Writing is an extremely uncomfortable act for me, except when I am angry. Anger prompts me, beyond anything else, to overcome fear. This is not a healthy way to live. I have lived in fear most of my life, so that when injustice happens on any level- it burns a fire inside to act. This creates a sense of urgency that moves me beyond paralyzing fear to action very quickly. Unfortunately this causes exhaustion because my body is crashing and burning with intense bursts of energy and requires extended amounts of rest to recover. This was how I lived until PTSD.

For years, I have been trying to build a habitual practice of writing everyday. I will spend hours syncing my calendars both digitally and in hard copy to remind myself to do an hour of writing. Then when the alarms go off to remind me-I have already forgotten. I have chosen to do something else. I have great admiration for my artist friends that are extremely disciplined in their daily practice. I make art in between the lulls of my chaotic existence as a single-mother living under the poverty line.    

In order to heal from PTSD, I have had to sit uncomfortably in fear of relationships, living, and myself. I can no longer afford to crash and burn-my body doesn’t have the strength to endure the consequences. I am forced to move through the discomfort of fear and anxiety to become responsible for my own safety, becoming friends with my fear.
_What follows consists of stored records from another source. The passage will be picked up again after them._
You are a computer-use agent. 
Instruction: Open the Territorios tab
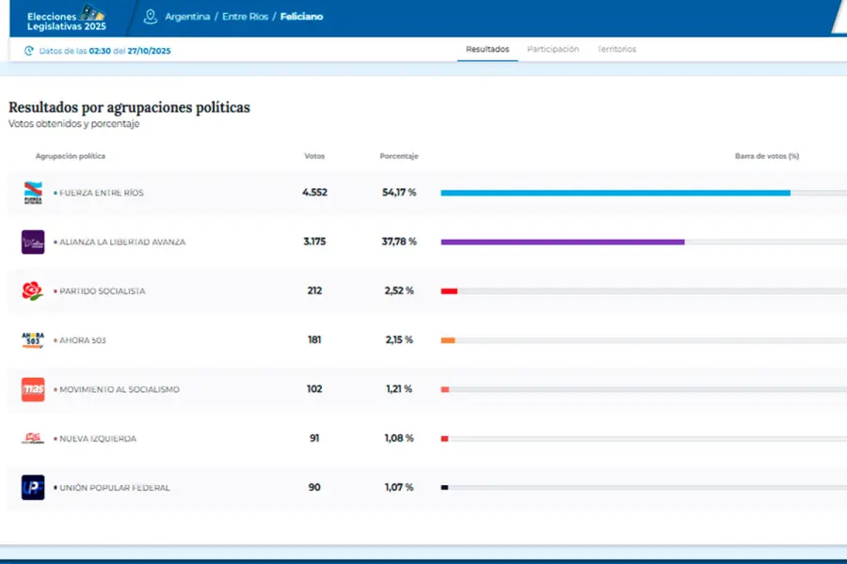616,49
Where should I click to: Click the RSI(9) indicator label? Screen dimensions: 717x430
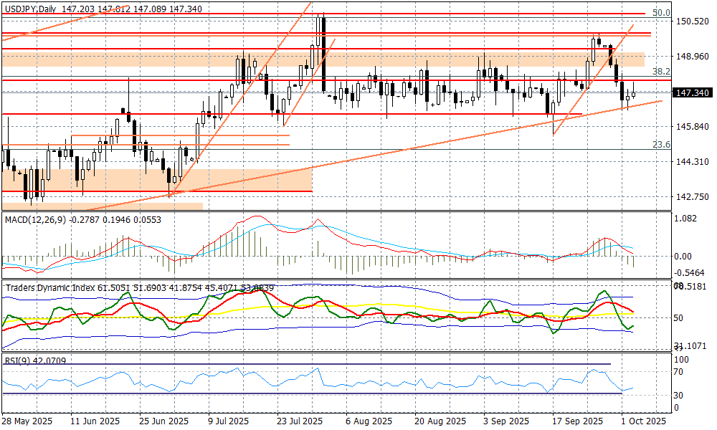point(19,360)
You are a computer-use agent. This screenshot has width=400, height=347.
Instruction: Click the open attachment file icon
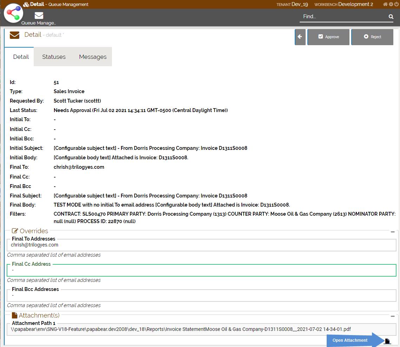click(387, 341)
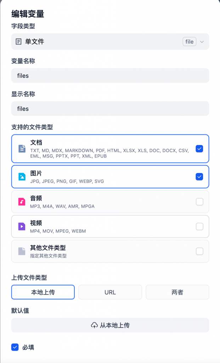Click the cloud upload icon

tap(94, 325)
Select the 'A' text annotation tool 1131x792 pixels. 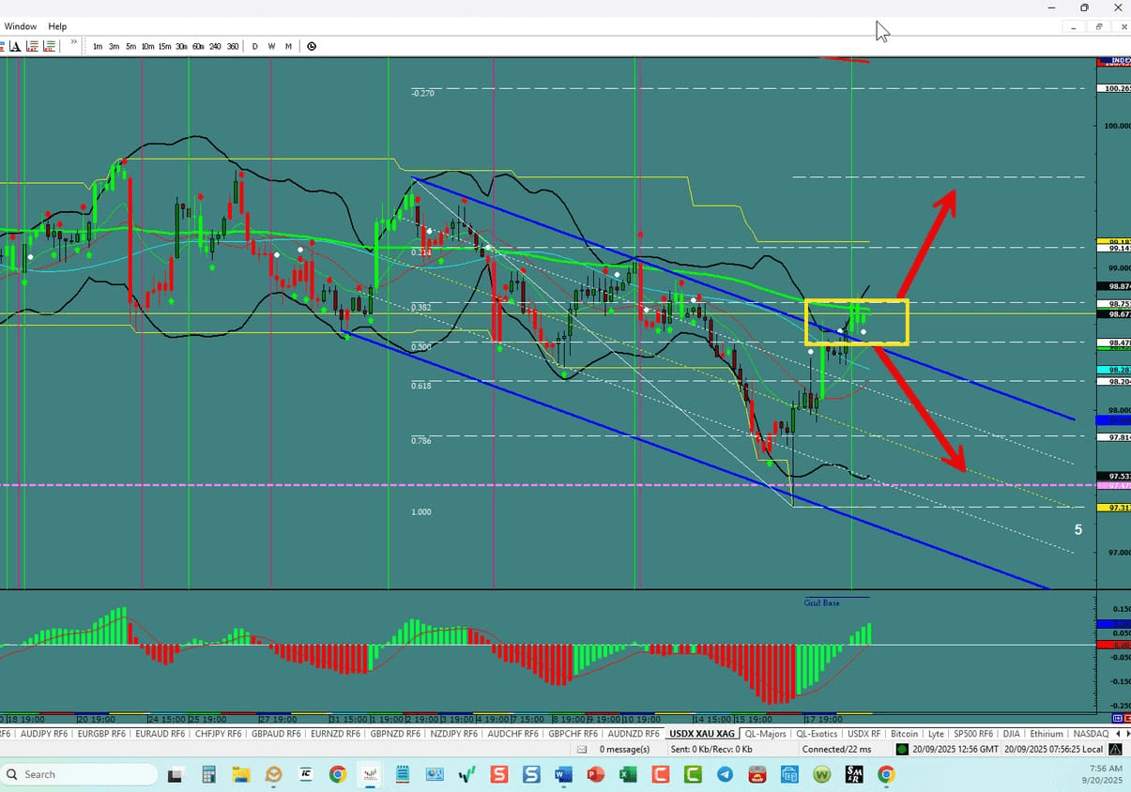[15, 45]
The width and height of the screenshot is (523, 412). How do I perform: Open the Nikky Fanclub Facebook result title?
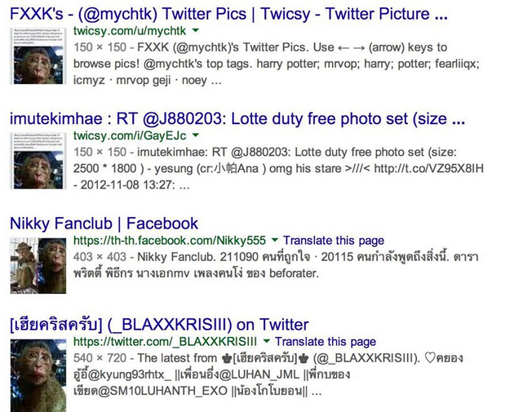pos(104,224)
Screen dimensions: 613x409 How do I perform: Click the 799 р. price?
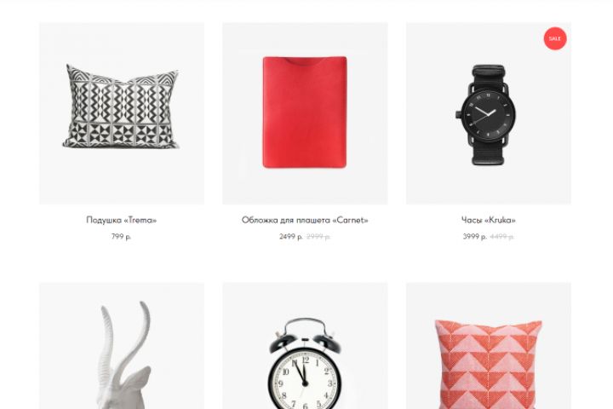[121, 236]
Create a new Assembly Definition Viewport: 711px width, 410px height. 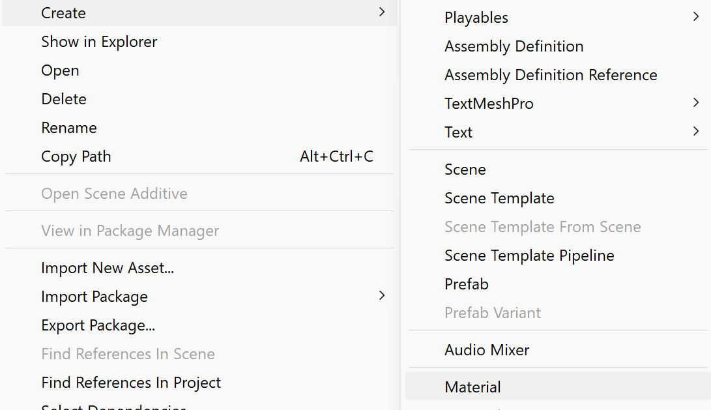pyautogui.click(x=514, y=46)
I have had to retrain my body memory to form a habitual practice of writing everyday instead of under intense pressure.

I have tried in the past to cultivate daily rituals, but they never stick. Living below the poverty line creates an insecurity of living moment to moment. It’s nearly impossible to prepare, plan, or even dream of a future. I have learned to put my head down and focus on the most immediate fire to put out for the day. Living in poverty is like being on a sinking ship-as soon as one hole is patched another one appears.  
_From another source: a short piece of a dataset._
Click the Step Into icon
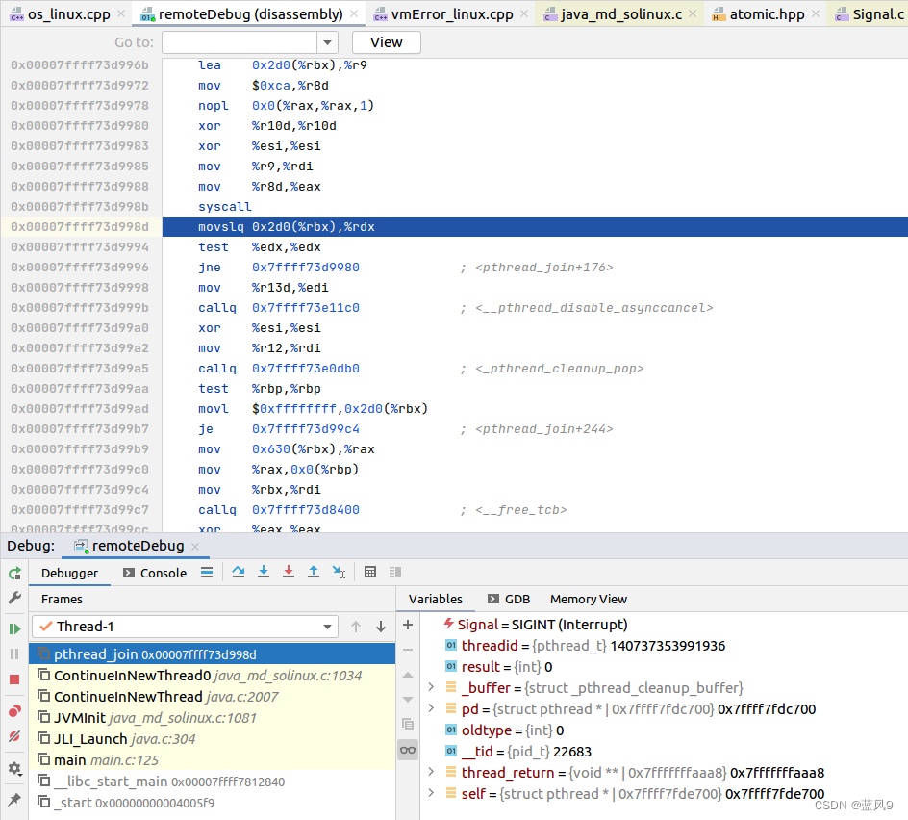This screenshot has width=908, height=820. pos(264,572)
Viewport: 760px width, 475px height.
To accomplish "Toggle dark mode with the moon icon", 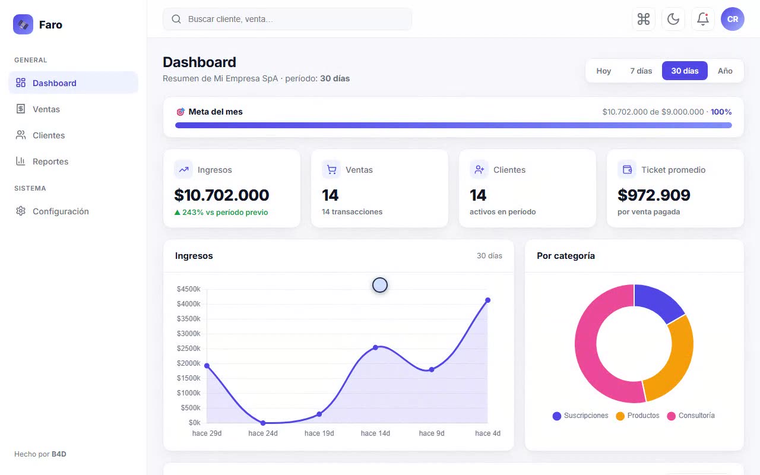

In rare moments of reprieve, my body wants to sleep. It wants to stop my mind from its incessant chatter. The constant nagging voice that tells me that I’m not doing enough, being enough, and I have completely failed as a human being. This shame that I have internalized from being poor keeps me locked in this paralyzing position.         

Over the years, my writing has improved considerably through practice. I have also elicited some help from family and friends who are writers. Having a second pair of eyes to proofread and give me feedback has helped me practice consistency and critically review my narrative.

Writing feels very differently to me than making art, it takes a different type of energy to write than to make art. And sometimes it’s hard for me to switch from my art making brain to my writing brain. My interior being feels a lot like Michigan weather, sunny one day, dark and cold the next. The thought of writing gives me crippling anxiety.

So, writing everyday is more than creating a habitual ritual-it’s an act of restorative justice. Allowing myself the agency to be proactive rather than reactive. If I look at writing as a practice, the fear seems to subside.

In practice, it means that I don’t have be perfect, because I am learning. Learning doesn’t require a grade or a test-it requires attention, presence, and a willingness to be curious. Learning is like eating a delicious meal-taking information, observing its ingredients, digesting the information, and nourishing ourselves through knowledge.  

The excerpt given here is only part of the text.